La Parole de Dieu est lumière pour la route. Parole qui guérit et libère les
coeurs de ceux qui sont blessés. N'ayons pas de haine, pas de violence en nous.
Notre coeur n'est pas fait pour haïr.
Que la terre tremble au Japon, que les hommes s'entre-déchirent en Tchétchénie,
que des jeunes sans travail errent dans les nuits fauves des banlieues, suffit
à la détresse de Dieu.
Ne pleurez pas. Ne prenez pas le deuil. Ce jour est un jour de fête et de joie.
La vague de confiance et de solidarité surgie parmi les gens les plus divers
est devenue une rumeur d'espérance. L'événement qui s'est passé est révélateur
des aspirations profondes qui sont en attente dans la société comme dans
l'Eglise. Aspiration à la liberté de parole, au droit à la différence, au
respect de la dignité de chacun, à la démocratie. Ce sont des valeurs que
beaucoup réclament et attendent, car bien souvent les responsables agissent et
décident sans tenir compte des gens. L'Apôtre Paul invite chacun à prendre sa
part de responsabilité.
Le Corps du Christ c'est le peuple de Dieu, ici, à Evreux et partout. Ce sont
tous les croyants, toutes les communautés venues de loin pour être à cette
heure le Peuple de Dieu rassemblé pour l'Eucharistie, pour l'Action de grâce.
Le Corps du Christ, le peuple de Dieu forme un tout que rien ne doit rompre, ni
personne, ni ici, ni ailleurs. "Soyez un, nous redit Jésus, pour que le
monde croie que tu m'as envoyé." (Jean ch. 17 - V.21)
Le Corps du Christ n'existe pas encore dans sa plénitude tant qu'il subsiste
des murs entre les hommes, et plus encore entre les chrétiens, tant que tous
"désaltérés par l'Unique Esprit" ne bénéficieront pas d'une vraie
reconnaissance dans l'amour fraternel. Le Corps du Christ, le peuple de Dieu
que vous représentez en ce moment est un lieu de compassion et de partage de
toute chose. Si un membre souffre, tous les membres partagent sa souffrance, si
un membre est à l'honneur, tous se partagent sa joie.

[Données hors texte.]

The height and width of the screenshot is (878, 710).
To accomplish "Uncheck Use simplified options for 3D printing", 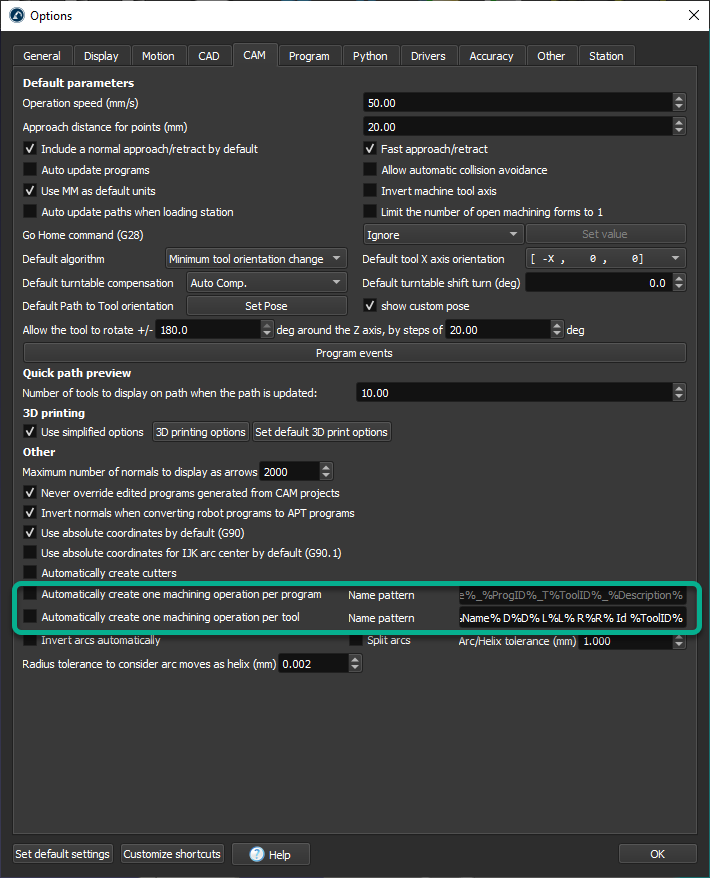I will click(30, 432).
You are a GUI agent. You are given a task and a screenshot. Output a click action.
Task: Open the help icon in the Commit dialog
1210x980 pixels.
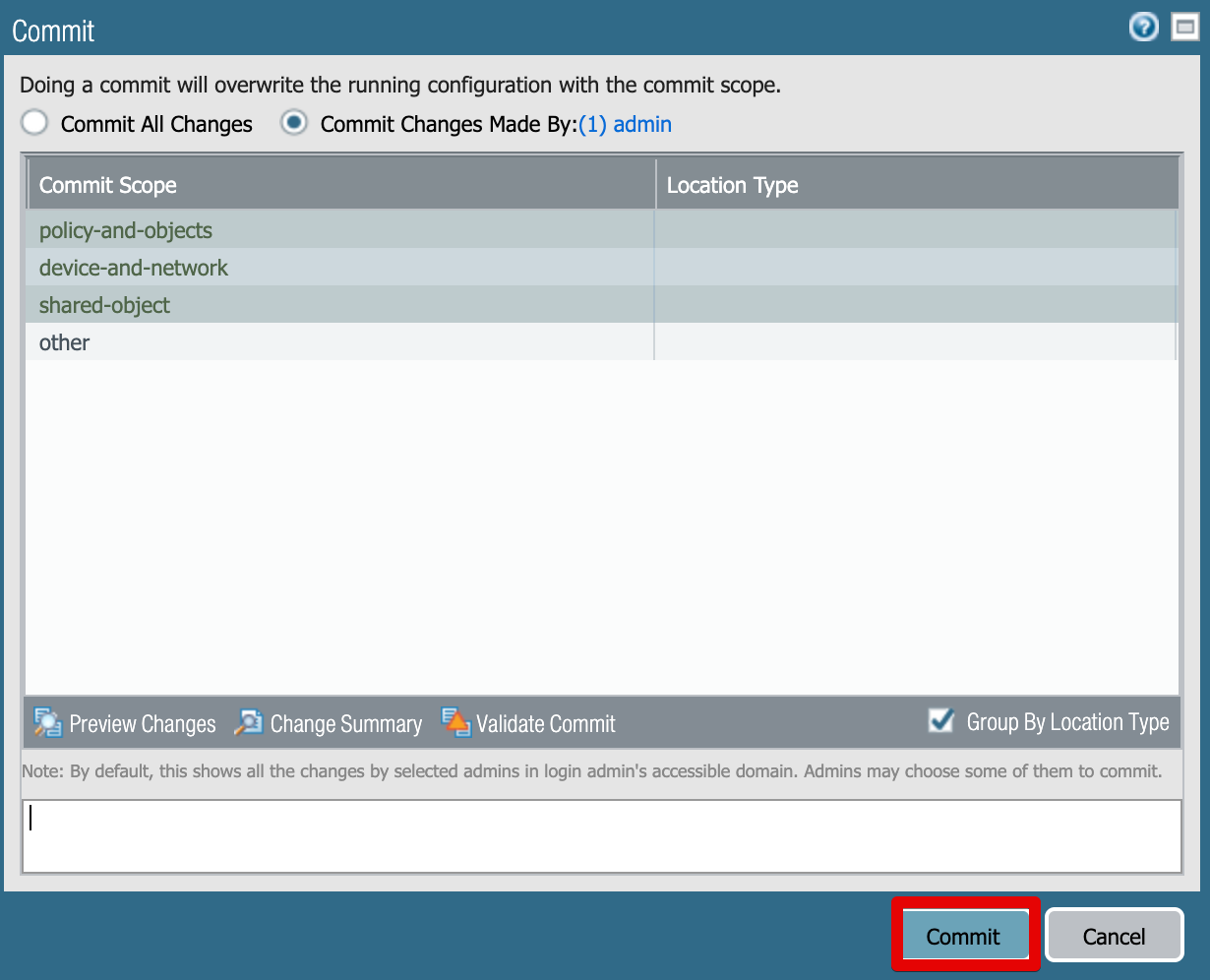[1143, 29]

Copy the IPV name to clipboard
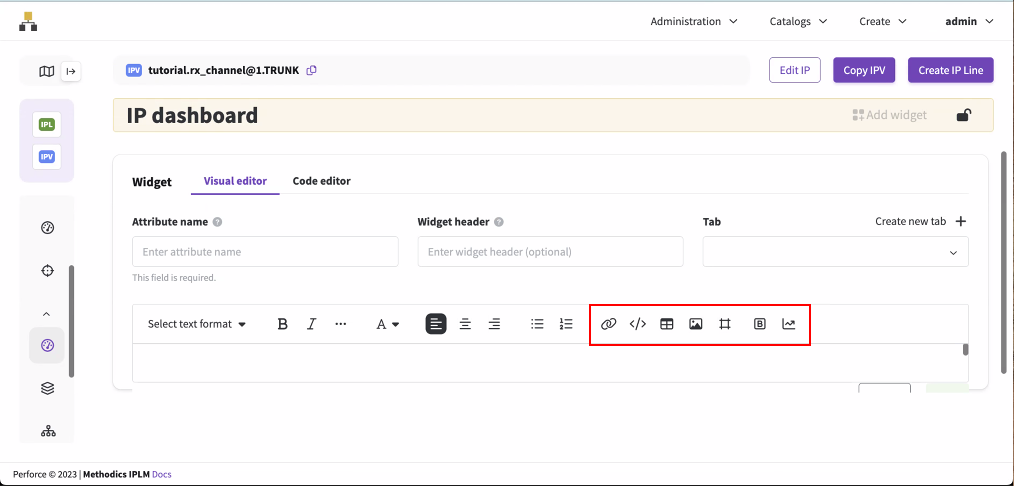pos(312,70)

Tous ici présents, donnez un avenir au Peuple de Dieu. C'est vous le Corps du
Christ. Chacun pour notre part, nous sommes les membres de ce Corps. Chacun à
votre place, quelle qu'elle soit, nous en sommes responsables. Et cette
responsabilité du Peuple de Dieu c'est sa Mission. L'Evangile de Luc nous rappelle
que c'est la Mission du Christ lui-même et qu'elle lui vient de Dieu.
Cette mission n'appartient à personne. Et nul ne peut l'accaparer et s'en dire
propriétaire. Chaque baptisé en est porteur, dans la communion de l'Esprit
Saint.
Cette mission n'a pas changé depuis le jour où, s'appuyant sur la prophétie
d'Isaïe, Jésus l'a définie une fois pour toutes:
L'Esprit du Seigneur est
sur moi
Parce que le Seigneur m'a consacré par l'Onction
Il m'a envoyé porter la Bonne Nouvelle aux pauvres
Il m'a envoyé annoncer aux prisonniers qu'ils sont libres
Il m'a envoyé annoncer aux aveugles qu'ils verront la lumière
Il m'a envoyé apporter aux opprimés la libération et annoncer une année
de bienfaits accordés par le Seigneur .
Cette parole de l'Ecriture, que
vous venez d'entendre, c'est aujourd'hui qu'elle s'accomplit. Elle s'accomplit
si nous la proclamons au pluriel et au présent. Le Seigneur nous envoie - vous
et moi - sur les chemins différents qui sont et vont être les nôtres. Le
Seigneur nous envoie aujourd'hui partout à la rencontre des femmes et des
hommes pour la même annonce du bonheur.
Ce que j'ai vécu avec vous ici dans ce diocèse d'Evreux, ce que j'ai vécu
ailleurs dans toutes sortes de circonstances et d'occasions, me montre
clairement que ces paroles du Christ sont le seul chemin de la Mission, que
tout chrétien, toute communauté, toute Eglise qui ne prend pas, d'abord, avant
tout, les chemins de la détresse des hommes n'a aucune chance d'être entendu
comme porteur d'une Bonne Nouvelle.
Que tout homme, toute communauté, toute Eglise qui ne se fait pas d'abord,
avant tout, fraternelle avec tout homme, ne pourra pas trouver le chemin de son
coeur, l'endroit secret où peut être accueillie cette Bonne Nouvelle.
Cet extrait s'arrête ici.